begin Document extract
# Movies....Tortilla Soup



## shroomgirl (Aug 11, 2000)

LOVED IT!!!! Eat Drink Man Woman done in Spainish....or Spanglish....The food was phenominal, acting pretty good....shoot I'd pay to see it again (absolutely the best endorsement of all).

I just went to the national ADA convention (American Dietian's Association) here in St Louis. Rick Bayless headlined with a talk/demo on "true Mexican food". Interesting how he mentioned Brad Pitt and Harrison Ford as he was removing his shirt to put on his chef coat......hmmmmm.....he also said that epazote is found all over the USA, apparently grows like a weed....he also has farmers raising corn smut!!! I love it, knew there was a market for it....my farmers think it is a plague. Couple of years ago I tried to find out how to prep it, hard to find recipes or info on it "cook it like mushrooms" now what does that mean???!!!


----------



## isa (Apr 4, 2000)

The film hasn't played here yet. If it's that good I'm hoping it will find a distributor.


----------



## olive branch (Oct 2, 2001)

Yeah, I LOVED this film. Did you see "Big Night"? Did you read "La Cucina"? I'm sort of on a book and movie food thing. Did you read "The Best Thing I Ever Tasted"?!! What else? "Babette's Feast" is getting scratchy.

Love ~ Debbie


----------



## shroomgirl (Aug 11, 2000)

Yep saw Big Night, have not read La cucina, Babettes Feast is a classic....food is always an interesting topic to me.


----------



## layjo (Oct 12, 1999)
end Document extract
begin Excerpted records
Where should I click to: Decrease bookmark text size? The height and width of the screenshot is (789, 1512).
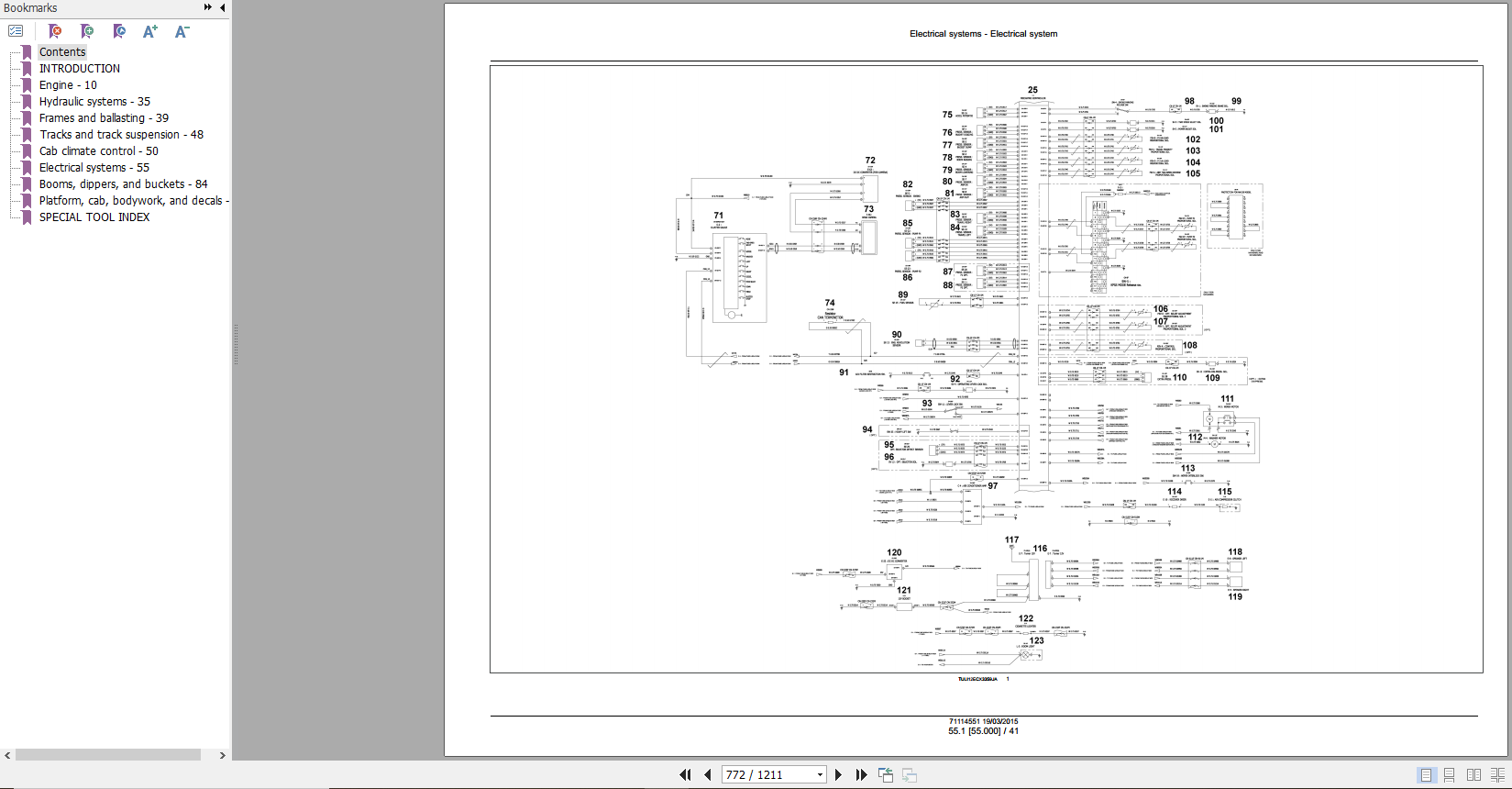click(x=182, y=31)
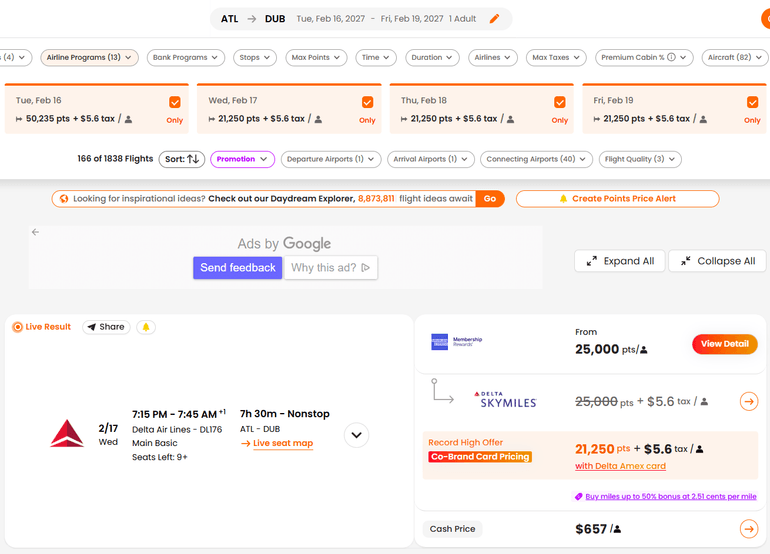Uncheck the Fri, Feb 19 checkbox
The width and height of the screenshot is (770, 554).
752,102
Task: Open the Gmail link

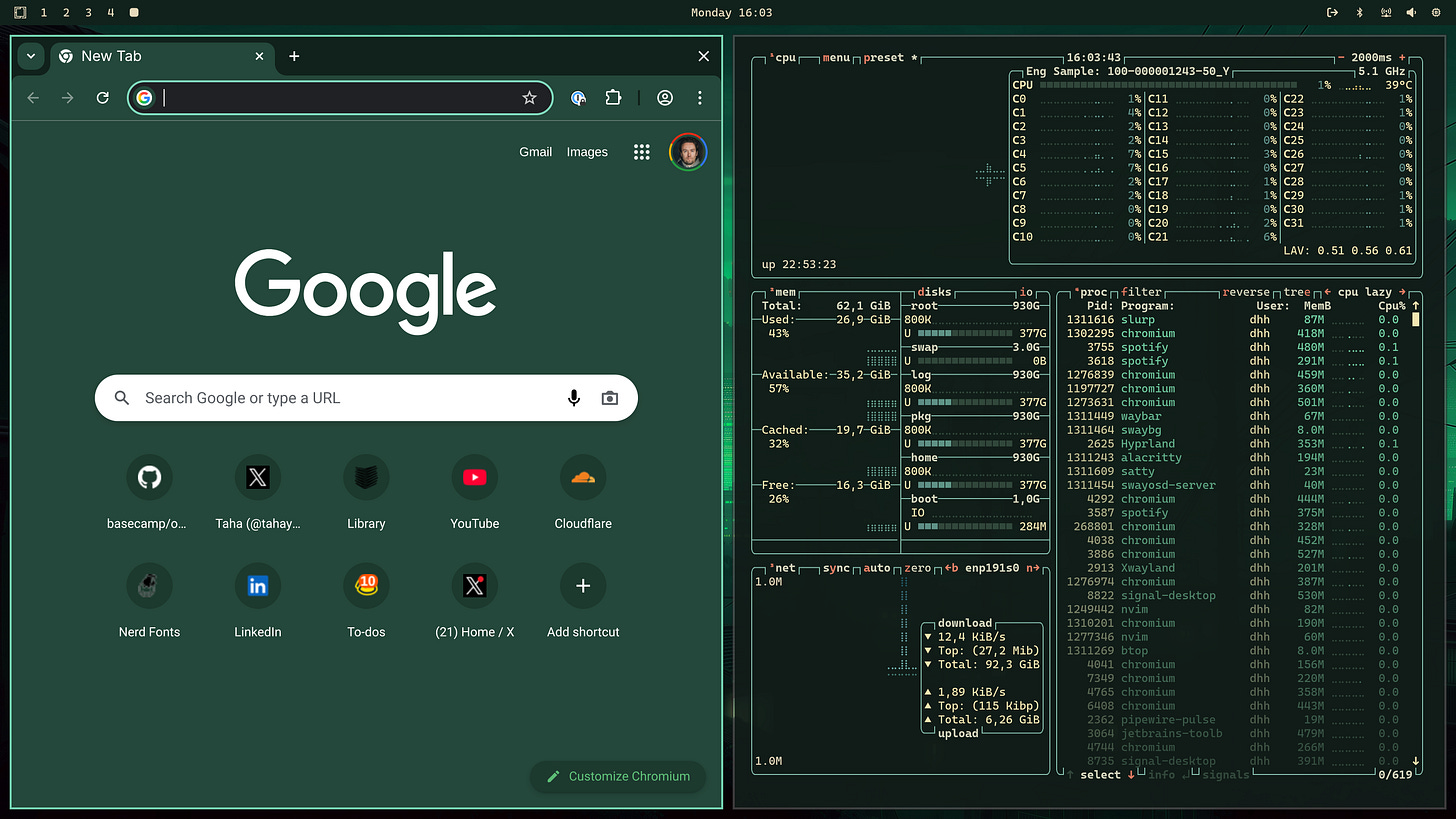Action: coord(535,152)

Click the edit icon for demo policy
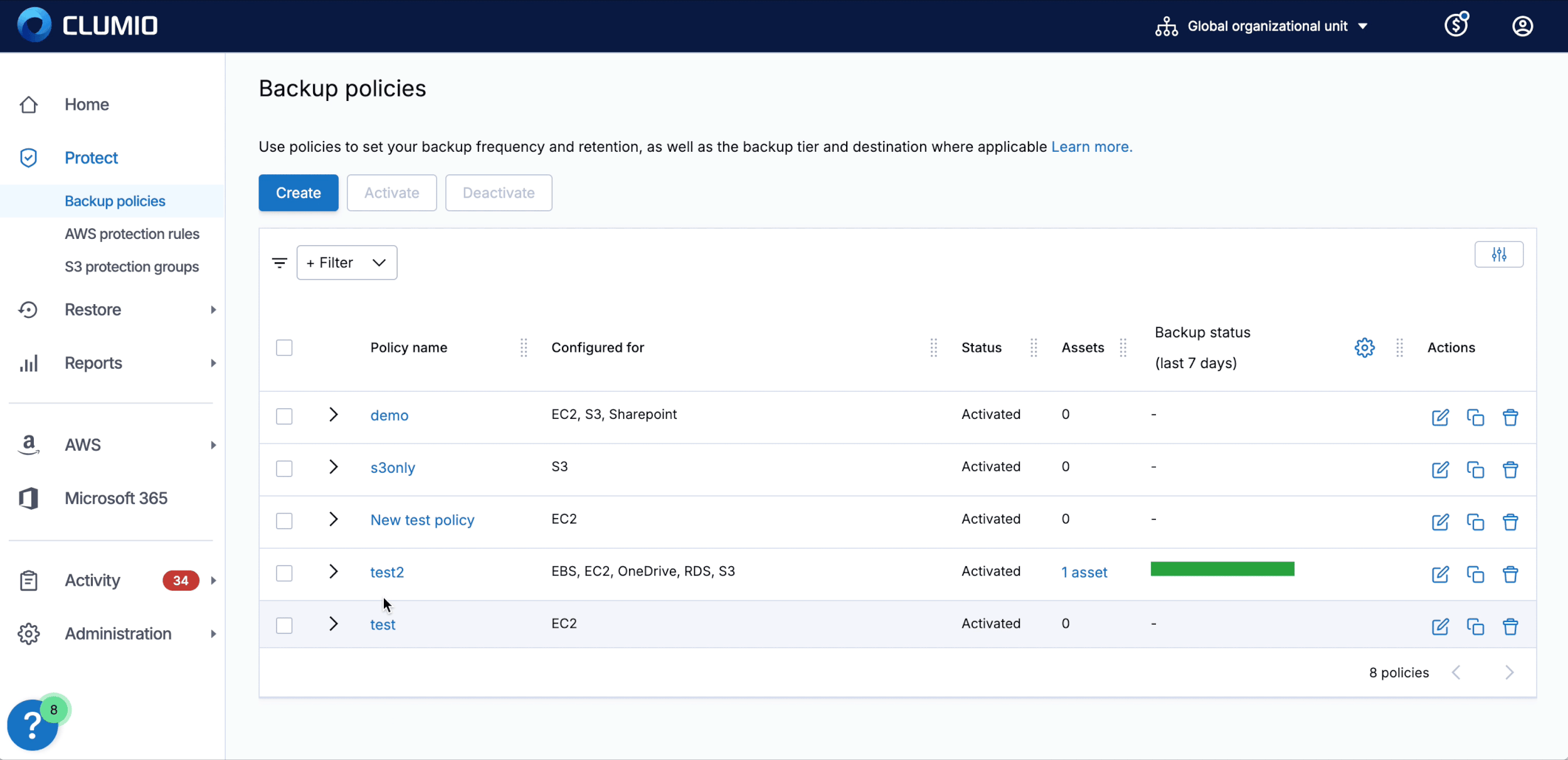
end Excerpted records
What to do
(A) In the Tortilla Soup thread, which city hosted the national ADA convention?
(B) Print the Tortilla Soup thread from "LOVED IT!!!! Eat" to "endorsement of all).".
(C) Why does olive branch ask about "Big Night," "La Cucina," and the other titles in the Tortilla Soup thread?

Final answers
(A) St Louis.

(B)
LOVED IT!!!! Eat Drink Man Woman done in Spainish....or Spanglish....The food was phenominal, acting pretty good....shoot I'd pay to see it again (absolutely the best endorsement of all).

(C) olive branch says of being "sort of on a book and movie food thing," so the post asks about other books and films along those lines.